Also hard to do by those selling services under the "highest profit lowest tender" business outsourcing model the U.S. seems to be using to get help for the int community.
 
The Federal Enforcement and Recovery Act of 2009 covers contractors working for the Federal Government.
 
Perhaps the real reason for the anger and dismay over Snowdon's revelations:

http://pjmedia.com/instapundit/183552/

IN LIGHT OF YESTERDAY’S POST ON USING “PARALLEL CONSTRUCTION” to launder NSA surveillance in DEA prosecutions, reader Eric Klaus writes:
The big unanswered question is… “Where else is Parallel Construction being used?”

Are there NSA insiders “tipping” off journalists at the National Enquirer as to potential political scandals involving political enemies?

Are there NSA insiders “tipping” off the Justice Department to the Political Contributions of Anti-Obama filmmakers such as Dinesh D’Souza?

Are there NSA insiders who’ve read the rest of the BridgeGate emails and are prepared to “tip” the necessary parties regarding Presidential Aspirant Chris Christie?

Are there NSA insiders who’ve already cataloged every single thing Ted Cruz has written and conversed about and gathering a dossier to “tip” off interested parties at the right time?

These are the big questions.

Just imagine the power there is in this database.

When you no longer can be sure that there are things the government wouldn’t do, you have to base your assessments on the things that it could do.

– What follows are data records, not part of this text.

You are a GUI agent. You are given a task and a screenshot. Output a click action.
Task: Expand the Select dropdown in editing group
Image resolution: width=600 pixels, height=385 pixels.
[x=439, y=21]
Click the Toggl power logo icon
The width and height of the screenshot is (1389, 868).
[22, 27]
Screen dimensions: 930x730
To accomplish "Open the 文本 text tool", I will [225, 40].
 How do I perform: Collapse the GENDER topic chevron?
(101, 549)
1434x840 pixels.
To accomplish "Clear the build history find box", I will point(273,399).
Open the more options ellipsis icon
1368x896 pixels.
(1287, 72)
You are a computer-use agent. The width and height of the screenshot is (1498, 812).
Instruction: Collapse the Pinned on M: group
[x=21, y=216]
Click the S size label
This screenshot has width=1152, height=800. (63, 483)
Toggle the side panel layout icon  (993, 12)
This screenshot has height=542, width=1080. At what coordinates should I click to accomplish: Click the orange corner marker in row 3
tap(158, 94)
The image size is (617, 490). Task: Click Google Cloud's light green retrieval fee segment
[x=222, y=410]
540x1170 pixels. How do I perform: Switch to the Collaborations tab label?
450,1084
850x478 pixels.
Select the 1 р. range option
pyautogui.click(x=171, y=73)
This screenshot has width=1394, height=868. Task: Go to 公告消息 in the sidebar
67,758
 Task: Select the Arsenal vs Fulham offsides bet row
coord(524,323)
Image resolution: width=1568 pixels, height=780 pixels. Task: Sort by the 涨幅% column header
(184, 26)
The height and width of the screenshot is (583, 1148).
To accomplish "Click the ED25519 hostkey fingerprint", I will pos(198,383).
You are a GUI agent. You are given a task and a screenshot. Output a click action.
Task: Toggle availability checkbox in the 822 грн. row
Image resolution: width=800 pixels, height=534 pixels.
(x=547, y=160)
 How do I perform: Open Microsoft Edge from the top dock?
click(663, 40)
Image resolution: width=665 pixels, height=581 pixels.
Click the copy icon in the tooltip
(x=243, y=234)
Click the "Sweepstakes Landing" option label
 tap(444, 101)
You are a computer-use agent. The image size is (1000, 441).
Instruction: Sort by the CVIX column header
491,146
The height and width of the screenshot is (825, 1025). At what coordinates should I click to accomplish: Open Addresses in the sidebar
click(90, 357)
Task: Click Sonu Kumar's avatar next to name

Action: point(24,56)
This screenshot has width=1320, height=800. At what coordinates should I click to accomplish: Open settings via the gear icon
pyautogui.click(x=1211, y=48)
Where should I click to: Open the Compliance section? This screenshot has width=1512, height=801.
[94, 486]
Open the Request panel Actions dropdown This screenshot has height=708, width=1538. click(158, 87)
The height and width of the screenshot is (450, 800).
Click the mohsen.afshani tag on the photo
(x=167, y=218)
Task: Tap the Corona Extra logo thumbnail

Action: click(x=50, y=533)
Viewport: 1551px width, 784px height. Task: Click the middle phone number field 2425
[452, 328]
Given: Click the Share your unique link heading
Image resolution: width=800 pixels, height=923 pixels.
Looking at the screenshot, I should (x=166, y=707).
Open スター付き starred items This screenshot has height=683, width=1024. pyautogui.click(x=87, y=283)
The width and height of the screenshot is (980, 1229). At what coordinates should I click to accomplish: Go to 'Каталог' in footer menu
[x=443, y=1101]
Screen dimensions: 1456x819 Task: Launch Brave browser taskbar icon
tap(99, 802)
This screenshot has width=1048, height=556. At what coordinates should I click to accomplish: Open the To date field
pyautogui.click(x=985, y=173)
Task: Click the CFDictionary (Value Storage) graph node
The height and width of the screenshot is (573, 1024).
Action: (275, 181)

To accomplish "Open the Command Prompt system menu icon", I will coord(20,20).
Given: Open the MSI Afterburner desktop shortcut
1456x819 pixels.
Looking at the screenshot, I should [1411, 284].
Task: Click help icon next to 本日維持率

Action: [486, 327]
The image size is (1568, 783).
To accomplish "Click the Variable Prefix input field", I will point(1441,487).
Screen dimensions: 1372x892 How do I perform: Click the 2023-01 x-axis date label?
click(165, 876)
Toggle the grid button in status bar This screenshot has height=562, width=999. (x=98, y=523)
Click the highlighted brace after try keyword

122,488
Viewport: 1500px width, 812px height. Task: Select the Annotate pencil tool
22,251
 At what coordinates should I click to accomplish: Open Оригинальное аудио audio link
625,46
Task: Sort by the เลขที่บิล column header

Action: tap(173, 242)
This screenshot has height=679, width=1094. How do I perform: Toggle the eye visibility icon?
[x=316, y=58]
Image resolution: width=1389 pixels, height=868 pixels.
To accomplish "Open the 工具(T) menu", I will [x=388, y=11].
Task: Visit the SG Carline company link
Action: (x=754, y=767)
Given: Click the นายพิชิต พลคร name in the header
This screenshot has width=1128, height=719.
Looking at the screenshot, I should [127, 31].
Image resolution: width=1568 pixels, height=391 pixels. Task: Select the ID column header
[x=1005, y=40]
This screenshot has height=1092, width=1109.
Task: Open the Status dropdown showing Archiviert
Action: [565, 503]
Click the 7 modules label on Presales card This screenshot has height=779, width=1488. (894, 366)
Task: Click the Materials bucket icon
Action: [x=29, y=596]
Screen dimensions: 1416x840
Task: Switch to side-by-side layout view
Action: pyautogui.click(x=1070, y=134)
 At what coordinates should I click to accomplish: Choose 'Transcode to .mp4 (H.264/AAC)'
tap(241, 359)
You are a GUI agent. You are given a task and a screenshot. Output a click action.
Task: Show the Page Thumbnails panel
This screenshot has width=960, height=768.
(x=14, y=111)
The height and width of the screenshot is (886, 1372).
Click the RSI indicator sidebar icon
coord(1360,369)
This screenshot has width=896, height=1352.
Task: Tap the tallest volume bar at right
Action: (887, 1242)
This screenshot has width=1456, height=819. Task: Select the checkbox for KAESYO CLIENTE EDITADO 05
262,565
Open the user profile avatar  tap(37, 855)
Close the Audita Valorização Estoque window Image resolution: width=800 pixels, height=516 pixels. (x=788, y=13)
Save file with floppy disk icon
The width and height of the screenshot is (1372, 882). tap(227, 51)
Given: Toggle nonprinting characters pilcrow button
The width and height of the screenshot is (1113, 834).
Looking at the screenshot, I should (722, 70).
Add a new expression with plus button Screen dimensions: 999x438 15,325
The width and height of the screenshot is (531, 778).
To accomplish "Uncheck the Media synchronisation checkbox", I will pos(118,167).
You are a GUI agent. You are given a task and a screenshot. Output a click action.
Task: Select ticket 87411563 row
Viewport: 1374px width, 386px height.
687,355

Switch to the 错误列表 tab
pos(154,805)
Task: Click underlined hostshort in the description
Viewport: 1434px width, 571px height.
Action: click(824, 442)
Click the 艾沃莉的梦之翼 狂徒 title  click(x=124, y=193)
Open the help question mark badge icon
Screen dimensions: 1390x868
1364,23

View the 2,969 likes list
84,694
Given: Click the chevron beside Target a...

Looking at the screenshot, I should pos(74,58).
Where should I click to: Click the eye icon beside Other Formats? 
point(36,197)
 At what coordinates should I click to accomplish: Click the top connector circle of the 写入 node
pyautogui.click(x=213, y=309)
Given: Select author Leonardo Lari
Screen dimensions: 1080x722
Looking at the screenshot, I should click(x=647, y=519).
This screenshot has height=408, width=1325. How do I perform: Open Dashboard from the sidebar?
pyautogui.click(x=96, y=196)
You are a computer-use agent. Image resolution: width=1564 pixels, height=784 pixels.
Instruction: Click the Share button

As I’ve noted, making “crazy” conspiracy theories seem more-or-less sane is one of Obama’s toxic legacies.

 
E.R. Campbell said:
Notwithstanding where he is, now, and with whom he is cooperating, his initial action ~ stealing all those files ~ seems, to me, to be subject to that old adage: "Never ascribe to malice that which can be adequately explained by stupidity."

I remain dismayed that he, anyone for that matter, had such easy access to so much information. As I have mentioned elsewhere, I believe that carelessness is a far bigger threat to security than either malice or faulty systems. My suspicion is that a lot of people in the NSA have a superiority complex that makes them feel invulnerable. That sort of thinking makes it easy to try to be efficient when, as we all should know, efficiency is the arch enemy of good security. That quest for efficiency explains, to me, anyway, why we end up with unsegregated files on computer drives. An effective system would require a battalion of ladies (of a certain age and disposition) who would have to fetch tapes or  drives from locked cabinets and mount them onto network devices and then feed the information directly to a senior official who is positively cleared to see it. But that would make some self-important senior(or middle manaement) official have to wait minutes, even an hour, for the information (s)he wants to see ... so we have efficiency rather then effectiveness.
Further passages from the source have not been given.